** START OF DOCUMENT EXTRACT **
We developed six identity ‘tribes’, each representing a set of views on economic optimism and pessimism, community, values, immigration, race and religion. At one end sit liberals and multiculturalists, while at the other sit those who are hold latent and actively hostile views. In the middle sits a more ambivalent group, sensitive to economic conditions which may drive them towards more hostile views, and an economically secure group with cultural anxieties.

While the debate on immigration often gets split into identity issues versus standard of living, our research, recommissioned four times over the last seven years, finds drivers of hate are often more complex and identity issues are dialled up or down depending on how the economy is doing. We have found that when economic conditions improve and people feel more optimistic about their own quality of life, they are likely to be less anxious about change. Despite this, cultural concerns remain embedded and over recent years views have become increasingly polarised.

Shifting attitudes: From immigration to integration

Over six years, our Fear and Hope reports have traced a shift in concerns, with a growing proportion of the population holding more liberal and open attitudes towards immigration and multiculturalism. At the same time, the proportion of people holding hostile attitudes has remained around the same size, and among many with the toughest views towards immigration, views have hardened. Anxieties around immigration have relaxed, but hostility has been distilled, increasingly targeted towards Muslims and Islam in Britain, with concerns around integration rinsing to the forefront of public anxieties.

Our July 2018 YouGov poll found 60 per cent of people think that immigration has been good for Britain, up from 40 per cent when people were asked the same question in 2011. The reasons for this more positive view of immigration are complicated, but much can be attributed to a broader liberal shift in public attitudes, increased diversity, an improvement in economic conditions. For those with more hostile attitudes, a sense that Brexit might solve the ‘immigration problem’ has reduced concern.
** END OF DOCUMENT EXTRACT **
** START OF DATASET CONTENT **
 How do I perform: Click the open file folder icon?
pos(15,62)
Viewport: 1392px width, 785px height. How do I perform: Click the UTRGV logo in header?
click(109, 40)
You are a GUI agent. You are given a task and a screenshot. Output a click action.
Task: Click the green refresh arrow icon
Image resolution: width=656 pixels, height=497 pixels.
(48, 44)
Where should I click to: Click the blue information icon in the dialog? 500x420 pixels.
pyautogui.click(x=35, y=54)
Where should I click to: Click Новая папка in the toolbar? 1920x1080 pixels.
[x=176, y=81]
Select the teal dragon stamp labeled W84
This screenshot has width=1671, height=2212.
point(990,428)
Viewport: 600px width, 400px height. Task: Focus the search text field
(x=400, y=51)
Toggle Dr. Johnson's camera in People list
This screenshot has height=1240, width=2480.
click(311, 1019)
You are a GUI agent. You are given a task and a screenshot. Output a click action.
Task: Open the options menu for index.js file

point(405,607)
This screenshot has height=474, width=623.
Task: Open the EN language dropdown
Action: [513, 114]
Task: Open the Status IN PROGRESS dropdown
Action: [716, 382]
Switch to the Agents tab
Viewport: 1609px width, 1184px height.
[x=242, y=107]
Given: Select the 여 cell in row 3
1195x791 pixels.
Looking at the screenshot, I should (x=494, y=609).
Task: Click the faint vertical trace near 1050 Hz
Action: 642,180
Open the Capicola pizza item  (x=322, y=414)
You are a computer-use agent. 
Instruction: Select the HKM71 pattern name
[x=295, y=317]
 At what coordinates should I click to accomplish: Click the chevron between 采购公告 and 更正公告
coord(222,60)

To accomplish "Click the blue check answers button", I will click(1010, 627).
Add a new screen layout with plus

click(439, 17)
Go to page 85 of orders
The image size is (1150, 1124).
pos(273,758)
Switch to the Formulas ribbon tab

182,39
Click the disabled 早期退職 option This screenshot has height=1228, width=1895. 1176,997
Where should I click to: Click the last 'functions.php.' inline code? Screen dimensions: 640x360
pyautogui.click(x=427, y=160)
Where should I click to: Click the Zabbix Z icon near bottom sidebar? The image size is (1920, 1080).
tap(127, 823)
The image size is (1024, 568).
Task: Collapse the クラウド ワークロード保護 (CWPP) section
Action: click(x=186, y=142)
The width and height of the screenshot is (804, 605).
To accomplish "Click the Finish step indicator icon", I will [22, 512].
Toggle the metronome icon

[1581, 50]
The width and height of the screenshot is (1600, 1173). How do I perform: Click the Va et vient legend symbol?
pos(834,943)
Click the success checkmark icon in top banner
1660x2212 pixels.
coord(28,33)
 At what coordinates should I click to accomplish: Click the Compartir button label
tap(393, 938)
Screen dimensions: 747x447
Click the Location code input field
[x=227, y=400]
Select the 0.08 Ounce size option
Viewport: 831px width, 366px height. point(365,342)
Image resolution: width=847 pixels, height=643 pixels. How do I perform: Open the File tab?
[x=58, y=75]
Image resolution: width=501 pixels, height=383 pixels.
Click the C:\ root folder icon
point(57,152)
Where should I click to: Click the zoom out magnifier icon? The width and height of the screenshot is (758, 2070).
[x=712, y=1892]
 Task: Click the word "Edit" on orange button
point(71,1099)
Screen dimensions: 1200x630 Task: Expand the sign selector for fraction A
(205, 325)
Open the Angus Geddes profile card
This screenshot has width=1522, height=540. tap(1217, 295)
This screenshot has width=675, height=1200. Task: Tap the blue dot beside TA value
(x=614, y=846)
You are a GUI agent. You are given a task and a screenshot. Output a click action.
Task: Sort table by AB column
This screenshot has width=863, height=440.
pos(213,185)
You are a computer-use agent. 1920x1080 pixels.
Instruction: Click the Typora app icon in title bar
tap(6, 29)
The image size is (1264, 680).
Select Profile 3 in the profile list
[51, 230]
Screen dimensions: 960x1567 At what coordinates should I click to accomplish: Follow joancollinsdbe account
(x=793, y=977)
** END OF DATASET CONTENT **
• WHAT IS ASKED:
a. Answer these about the passage on immigration attitudes:
(i) How many identity "tribes" were developed?
(ii) How many times has the research been recommissioned, and over how many years?
(iii) According to the July 2018 YouGov poll, what share of people think immigration has been good for Britain, and what was the figure in 2011?
b. From the records, quote the lines starting at the one containing "Image resolution: width=501" and ending at the one containing "[x=712, y=1892]", including both.

• TASK SOLUTIONS:
a.
(i) Six.
(ii) Four times over seven years.
(iii) 60 per cent in 2018, up from 40 per cent in 2011.

b.
Image resolution: width=501 pixels, height=383 pixels.
Click the C:\ root folder icon
point(57,152)
Where should I click to: Click the zoom out magnifier icon? The width and height of the screenshot is (758, 2070).
[x=712, y=1892]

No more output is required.